Low testosterone and TRT: separating the symptoms from the marketing
Testosterone replacement therapy is oversold and underexplained. Here is how to tell if your symptoms are actually hormonal and what real care looks like.
Key points
- True low T requires two morning serum tests below ~300 ng/dL plus symptoms.
- Symptoms overlap heavily with poor sleep, overtraining, and depression.
- TRT works — but it suppresses fertility and requires ongoing monitoring.
- Lifestyle changes can raise testosterone meaningfully before any medication is needed.
Diagnosis is harder than the ads make it look
Testosterone is highest in the early morning, so a proper workup requires two separate morning draws (ideally before 10 a.m.), on different days, both showing total testosterone below roughly 300 ng/dL. A one-off afternoon test is not a diagnosis.
And numbers alone are not enough — the Endocrine Society guidance specifically requires consistent symptoms (low libido, ED, fatigue, loss of morning erections, mood changes) in addition to the labs.

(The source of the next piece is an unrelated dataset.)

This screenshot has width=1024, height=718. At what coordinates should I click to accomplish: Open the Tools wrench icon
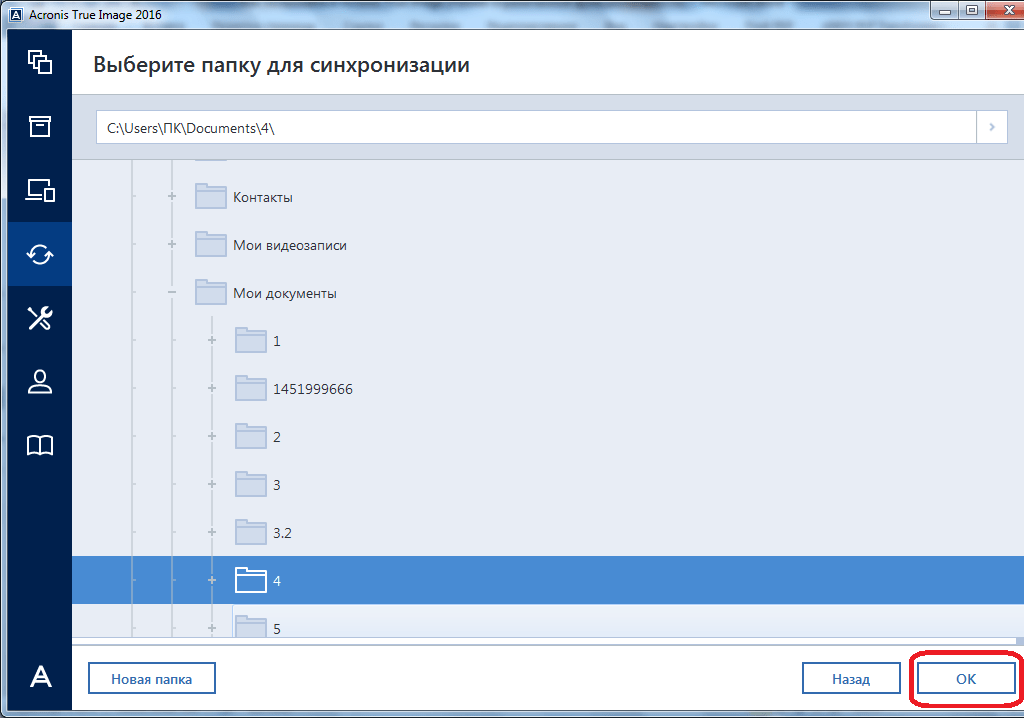40,318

Why TRT is not a starting point for most men
Sleep debt, chronic stress, under-eating, overtraining, and visceral fat all drive testosterone down. Fixing those can raise levels by 100-200 ng/dL in some men, without ever touching a prescription.

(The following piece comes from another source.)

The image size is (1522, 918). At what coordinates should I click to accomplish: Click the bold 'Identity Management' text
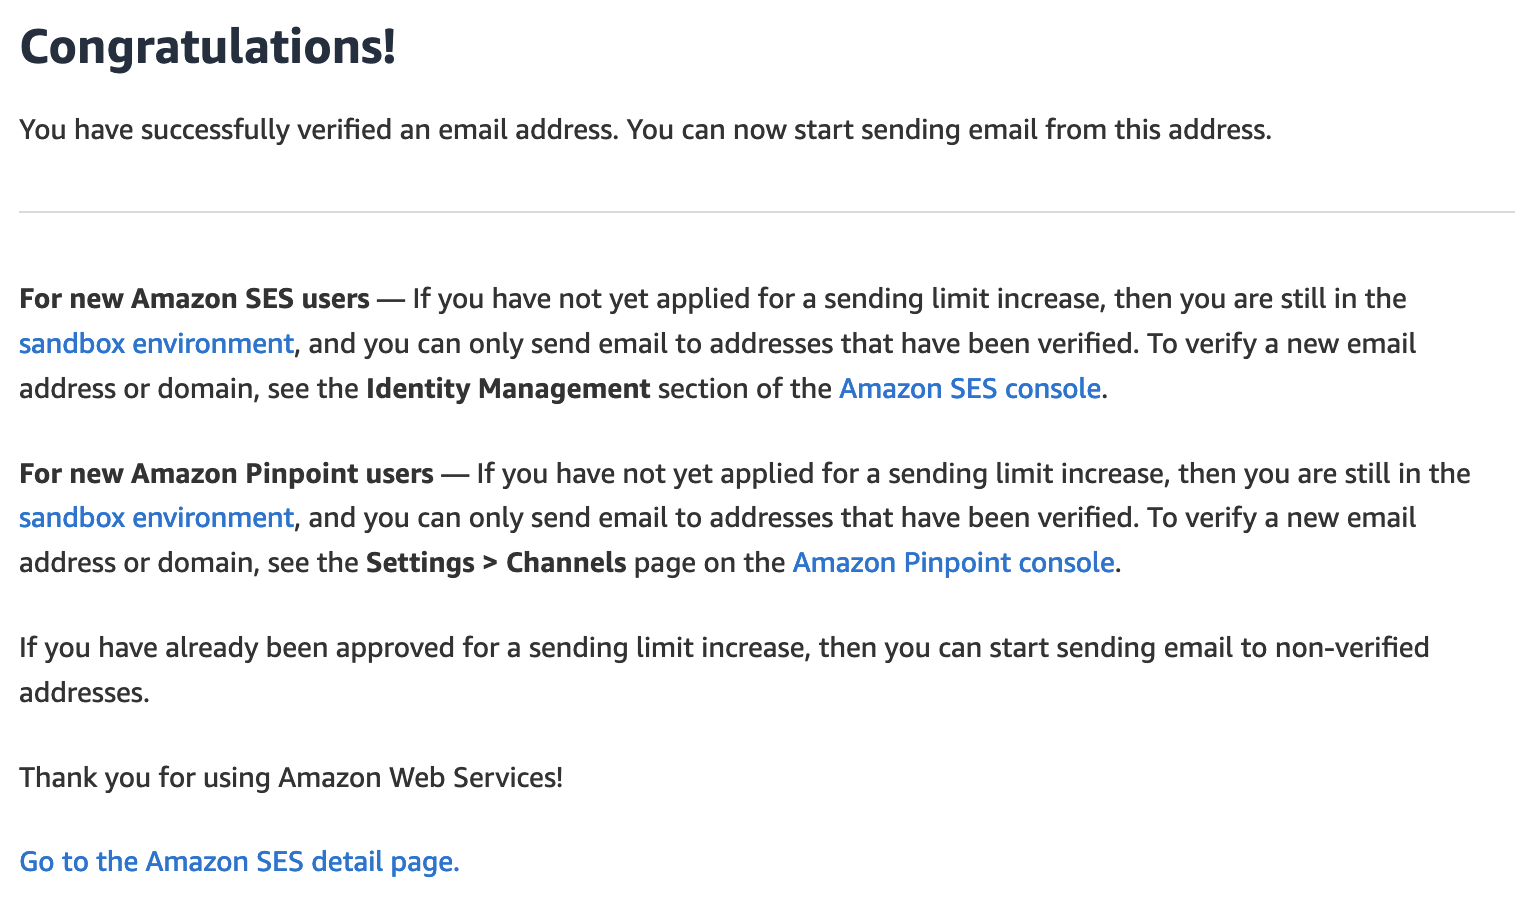point(508,388)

A good clinician will ask about all of that before writing a prescription — not because TRT is dangerous, but because missing a fixable cause means you are on hormone therapy forever for a reason that was not really hormonal.

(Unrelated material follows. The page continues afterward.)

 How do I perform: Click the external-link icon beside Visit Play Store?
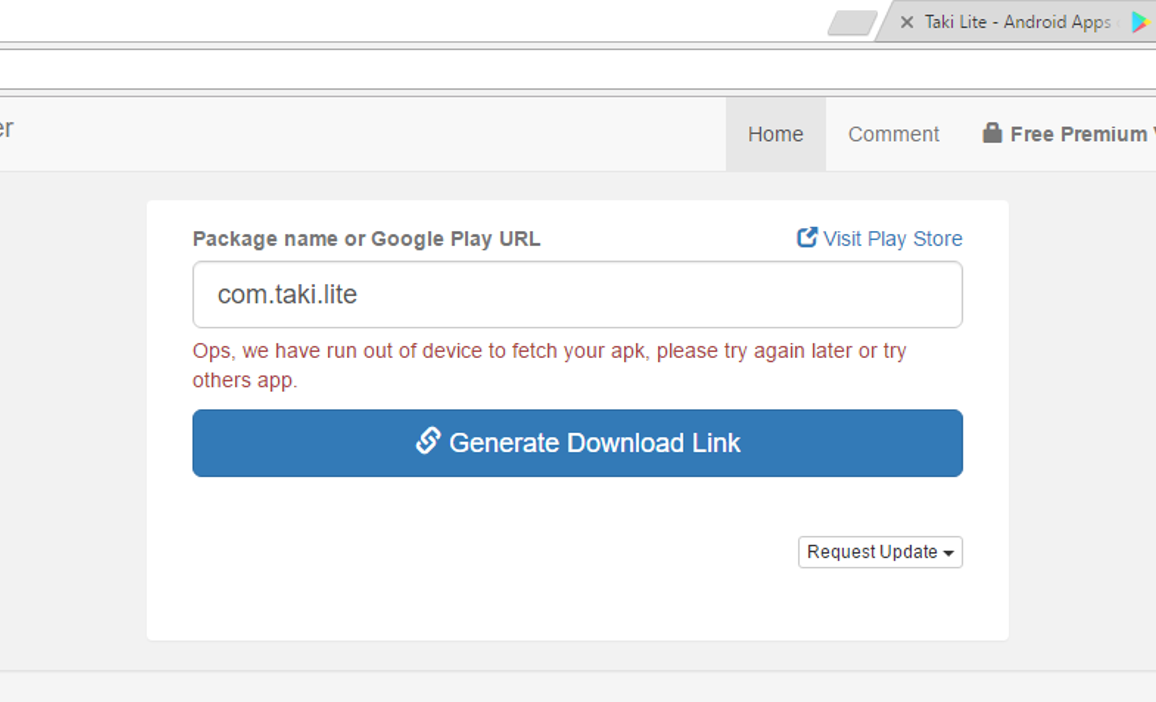point(806,237)
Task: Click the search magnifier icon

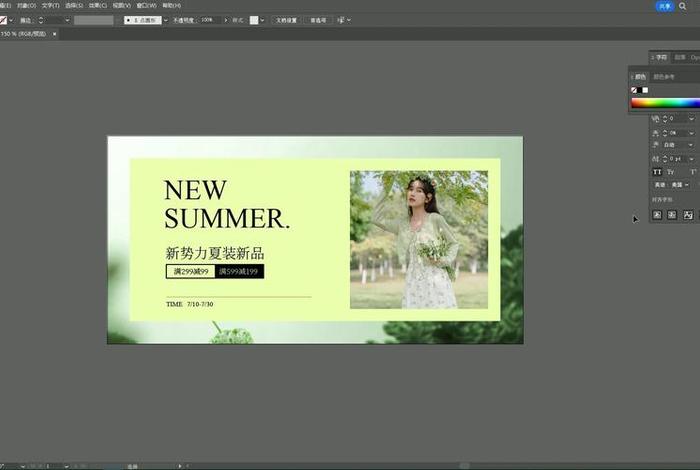Action: coord(683,6)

When TRT is the right call
For men with genuine hypogonadism — hormonal labs confirmed, symptoms clear, lifestyle causes ruled out — TRT is effective and well-studied. It is also a commitment: your body will downregulate its own production, and stopping abruptly is unpleasant.
Expect ongoing labs (testosterone, estradiol, hematocrit, PSA) every 3-6 months, and a conversation about fertility before you start if that is on your horizon.